Raised and home-schooled by survivalist parents in the Idaho mountains Tara Westover rejected her family's admonishments not to go to college and enrolled in Brigham Young University (BYU) before she turned 18. Ultimately she becomes a Cambridge-educated PhD, but not without painfully examining her role in the family. Her father's conspiracy theories about universities and the Illuminati were made known to her long before she thought about going to college herself. Her mother had taken charge of her children's homeschooling, which mostly consisted of letting them learn what they wanted when they wanted, and included occasional trips to "the Carnegie library in the center of town".

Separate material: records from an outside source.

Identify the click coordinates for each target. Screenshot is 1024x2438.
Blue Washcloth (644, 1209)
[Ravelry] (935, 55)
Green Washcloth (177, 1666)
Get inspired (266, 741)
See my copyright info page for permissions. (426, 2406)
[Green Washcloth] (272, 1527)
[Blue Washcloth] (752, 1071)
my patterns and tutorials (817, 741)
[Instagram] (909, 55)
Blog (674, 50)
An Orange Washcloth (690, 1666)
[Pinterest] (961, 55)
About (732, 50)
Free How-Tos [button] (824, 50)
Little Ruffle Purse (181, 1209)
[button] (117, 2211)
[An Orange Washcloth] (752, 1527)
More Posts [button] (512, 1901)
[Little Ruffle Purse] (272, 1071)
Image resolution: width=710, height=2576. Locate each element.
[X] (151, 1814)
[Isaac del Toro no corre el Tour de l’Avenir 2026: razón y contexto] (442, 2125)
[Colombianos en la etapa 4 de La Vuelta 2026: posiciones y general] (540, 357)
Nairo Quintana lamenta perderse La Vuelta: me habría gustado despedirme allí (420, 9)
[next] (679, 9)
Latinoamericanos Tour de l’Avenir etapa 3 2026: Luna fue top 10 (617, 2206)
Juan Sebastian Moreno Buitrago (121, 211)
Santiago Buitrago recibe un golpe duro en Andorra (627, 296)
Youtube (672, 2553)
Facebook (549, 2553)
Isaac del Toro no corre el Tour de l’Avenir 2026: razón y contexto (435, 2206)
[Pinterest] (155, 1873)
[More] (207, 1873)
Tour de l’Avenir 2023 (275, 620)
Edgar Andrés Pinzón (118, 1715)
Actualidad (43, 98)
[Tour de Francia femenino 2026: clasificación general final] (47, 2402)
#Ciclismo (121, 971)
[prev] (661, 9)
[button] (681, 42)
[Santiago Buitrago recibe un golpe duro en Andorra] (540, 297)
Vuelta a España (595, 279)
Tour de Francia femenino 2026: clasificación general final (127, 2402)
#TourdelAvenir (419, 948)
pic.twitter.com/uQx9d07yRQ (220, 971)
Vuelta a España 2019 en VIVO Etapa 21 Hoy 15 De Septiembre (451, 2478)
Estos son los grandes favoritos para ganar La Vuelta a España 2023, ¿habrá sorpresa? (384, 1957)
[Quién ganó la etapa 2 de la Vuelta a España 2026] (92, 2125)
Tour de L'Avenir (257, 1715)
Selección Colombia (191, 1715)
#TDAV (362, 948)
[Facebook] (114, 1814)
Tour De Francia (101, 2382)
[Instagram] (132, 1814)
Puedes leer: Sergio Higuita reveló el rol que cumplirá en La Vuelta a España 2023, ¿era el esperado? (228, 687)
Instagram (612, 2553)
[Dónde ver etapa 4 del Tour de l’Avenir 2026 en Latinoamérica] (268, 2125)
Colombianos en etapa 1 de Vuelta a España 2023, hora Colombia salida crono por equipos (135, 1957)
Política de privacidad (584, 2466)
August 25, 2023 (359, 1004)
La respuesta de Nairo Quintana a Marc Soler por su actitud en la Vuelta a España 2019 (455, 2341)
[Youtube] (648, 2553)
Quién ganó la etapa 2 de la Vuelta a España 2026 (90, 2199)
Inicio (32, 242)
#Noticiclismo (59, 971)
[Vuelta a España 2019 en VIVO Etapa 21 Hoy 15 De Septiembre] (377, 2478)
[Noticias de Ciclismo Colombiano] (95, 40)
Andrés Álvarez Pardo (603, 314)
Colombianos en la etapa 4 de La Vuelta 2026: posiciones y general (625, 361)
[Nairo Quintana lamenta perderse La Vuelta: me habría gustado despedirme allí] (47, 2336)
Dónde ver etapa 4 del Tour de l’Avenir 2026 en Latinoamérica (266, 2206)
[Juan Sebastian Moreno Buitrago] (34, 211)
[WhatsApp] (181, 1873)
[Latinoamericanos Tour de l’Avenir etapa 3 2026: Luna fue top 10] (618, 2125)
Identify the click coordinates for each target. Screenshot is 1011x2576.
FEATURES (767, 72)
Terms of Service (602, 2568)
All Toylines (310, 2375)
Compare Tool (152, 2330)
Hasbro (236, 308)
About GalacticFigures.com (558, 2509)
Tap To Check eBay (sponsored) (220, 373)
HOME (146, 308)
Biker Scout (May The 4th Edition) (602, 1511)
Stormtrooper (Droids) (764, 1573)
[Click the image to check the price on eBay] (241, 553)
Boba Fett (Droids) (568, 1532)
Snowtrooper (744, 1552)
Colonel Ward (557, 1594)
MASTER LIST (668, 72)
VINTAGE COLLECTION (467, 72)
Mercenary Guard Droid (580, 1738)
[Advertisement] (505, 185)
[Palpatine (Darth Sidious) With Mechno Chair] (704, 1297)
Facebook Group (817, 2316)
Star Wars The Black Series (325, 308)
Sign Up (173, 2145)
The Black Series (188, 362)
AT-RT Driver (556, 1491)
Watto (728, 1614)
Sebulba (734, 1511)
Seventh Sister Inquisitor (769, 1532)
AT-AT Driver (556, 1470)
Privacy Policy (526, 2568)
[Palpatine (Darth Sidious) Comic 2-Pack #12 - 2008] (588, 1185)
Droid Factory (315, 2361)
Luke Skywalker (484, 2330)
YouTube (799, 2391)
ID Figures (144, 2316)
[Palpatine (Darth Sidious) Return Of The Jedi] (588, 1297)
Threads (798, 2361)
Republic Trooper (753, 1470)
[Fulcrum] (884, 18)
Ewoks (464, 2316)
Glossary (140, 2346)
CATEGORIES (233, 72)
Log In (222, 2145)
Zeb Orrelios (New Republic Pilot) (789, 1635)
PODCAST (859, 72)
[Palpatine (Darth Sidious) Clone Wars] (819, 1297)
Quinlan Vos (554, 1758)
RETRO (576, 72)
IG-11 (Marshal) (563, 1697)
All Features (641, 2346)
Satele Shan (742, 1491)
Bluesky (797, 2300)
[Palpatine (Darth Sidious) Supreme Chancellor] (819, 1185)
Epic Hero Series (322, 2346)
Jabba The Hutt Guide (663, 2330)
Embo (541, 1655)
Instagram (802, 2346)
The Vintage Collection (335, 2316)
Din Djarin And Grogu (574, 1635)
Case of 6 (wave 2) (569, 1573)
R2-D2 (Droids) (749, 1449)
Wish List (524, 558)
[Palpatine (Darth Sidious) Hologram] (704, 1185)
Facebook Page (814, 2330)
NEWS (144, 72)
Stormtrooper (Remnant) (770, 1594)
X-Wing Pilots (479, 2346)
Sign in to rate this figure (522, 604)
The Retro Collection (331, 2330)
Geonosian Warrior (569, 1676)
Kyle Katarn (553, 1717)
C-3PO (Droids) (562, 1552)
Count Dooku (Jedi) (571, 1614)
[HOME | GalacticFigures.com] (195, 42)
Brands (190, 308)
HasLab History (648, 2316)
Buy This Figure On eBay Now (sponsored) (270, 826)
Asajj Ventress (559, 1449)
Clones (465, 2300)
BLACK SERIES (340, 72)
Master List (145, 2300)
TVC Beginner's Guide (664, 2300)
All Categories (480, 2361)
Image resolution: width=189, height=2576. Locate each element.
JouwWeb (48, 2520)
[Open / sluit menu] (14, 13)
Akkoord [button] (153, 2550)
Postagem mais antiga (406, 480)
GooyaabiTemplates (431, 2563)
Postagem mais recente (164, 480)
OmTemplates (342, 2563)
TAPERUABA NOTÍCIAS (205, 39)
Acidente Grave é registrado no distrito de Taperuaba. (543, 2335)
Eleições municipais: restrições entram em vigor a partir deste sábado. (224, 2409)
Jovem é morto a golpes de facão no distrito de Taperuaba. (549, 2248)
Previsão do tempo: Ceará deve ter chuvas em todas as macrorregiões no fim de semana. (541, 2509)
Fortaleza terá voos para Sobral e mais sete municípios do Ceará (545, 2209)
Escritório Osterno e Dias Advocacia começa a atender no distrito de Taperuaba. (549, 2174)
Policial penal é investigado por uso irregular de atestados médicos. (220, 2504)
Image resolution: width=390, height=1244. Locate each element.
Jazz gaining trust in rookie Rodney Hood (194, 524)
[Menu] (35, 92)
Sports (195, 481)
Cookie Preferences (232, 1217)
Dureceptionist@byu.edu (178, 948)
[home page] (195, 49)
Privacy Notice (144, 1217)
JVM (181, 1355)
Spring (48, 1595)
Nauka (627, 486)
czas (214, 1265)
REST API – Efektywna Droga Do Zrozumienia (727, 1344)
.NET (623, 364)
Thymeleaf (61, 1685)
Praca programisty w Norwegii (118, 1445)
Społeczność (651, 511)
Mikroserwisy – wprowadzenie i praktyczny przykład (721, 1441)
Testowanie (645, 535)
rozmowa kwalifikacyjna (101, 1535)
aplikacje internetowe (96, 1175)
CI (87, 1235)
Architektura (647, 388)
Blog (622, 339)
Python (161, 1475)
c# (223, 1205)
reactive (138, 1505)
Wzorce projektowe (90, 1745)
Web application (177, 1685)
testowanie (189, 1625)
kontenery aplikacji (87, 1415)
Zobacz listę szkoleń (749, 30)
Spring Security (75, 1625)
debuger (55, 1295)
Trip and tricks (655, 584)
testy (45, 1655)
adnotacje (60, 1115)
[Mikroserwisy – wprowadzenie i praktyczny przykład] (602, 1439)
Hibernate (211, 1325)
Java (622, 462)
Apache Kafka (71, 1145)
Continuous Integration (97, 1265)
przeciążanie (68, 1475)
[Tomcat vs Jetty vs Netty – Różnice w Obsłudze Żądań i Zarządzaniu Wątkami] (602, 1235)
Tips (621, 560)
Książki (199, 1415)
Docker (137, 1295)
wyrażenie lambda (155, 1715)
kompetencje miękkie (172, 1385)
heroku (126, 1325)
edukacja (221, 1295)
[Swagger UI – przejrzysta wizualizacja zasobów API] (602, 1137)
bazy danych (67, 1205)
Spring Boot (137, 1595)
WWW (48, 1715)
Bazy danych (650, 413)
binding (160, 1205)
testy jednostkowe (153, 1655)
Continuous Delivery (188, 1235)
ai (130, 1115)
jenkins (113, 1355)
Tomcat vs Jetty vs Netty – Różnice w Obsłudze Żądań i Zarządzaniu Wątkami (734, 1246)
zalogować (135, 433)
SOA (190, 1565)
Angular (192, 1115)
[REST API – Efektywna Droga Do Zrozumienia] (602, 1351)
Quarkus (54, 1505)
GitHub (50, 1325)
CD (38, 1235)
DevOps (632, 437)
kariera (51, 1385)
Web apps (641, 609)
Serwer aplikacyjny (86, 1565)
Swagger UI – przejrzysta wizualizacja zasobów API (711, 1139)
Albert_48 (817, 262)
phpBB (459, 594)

Westover recognized that she was one of the least disciplined of her siblings when it came to "doing school" which gave her a lot of reason to doubt her abilities when she arrived at BYU. Her misgivings were magnified when she discovered that her classmates had an understanding of US culture and history that she did not share. Her realization that everyone else knew what the Holocaust was, for instance, caused her not only embarrassment, but also opened her eyes to the fact that her peers shared a collective knowledge that she was missing. She did not even know what she did not know.

If Westover had anxieties about her place at BYU they were only compounded when she arrived at Cambridge. Upon her arrival on campus she and her denizens were invited to take a tour of the chapel, including the roof. She describes the experience of watching her classmates, and her professor fight the wind on top of the building as they cling to the wall while she climbs higher. Finally explaining to her professor that "she'd roofed [her] share of hay sheds" and that
The wind is just wind. You could withstand these gusts on the ground, so you can withstand them in the air. There is no difference. Except the difference you make in your head...I'm just standing...You are all trying to compensate...You've made yourselves vulnerable. If you could just control your panic, this wind would be nothing.
Even this insight though, was accompanied by apprehension
I wanted the mind of a scholar, but it seemed that Dr. Kerry saw in me the mind of a roofer. The other students belonged in a library; I belonged on a crane.
Her ultimate success in earning her PhD demonstrates that she certainly did belong in a library, and the final third of the book (from the time she lands in Cambridge for the first time) is scattered with references to using it. This stands in stark contrast to the first 200 (plus) pages, where there is only one.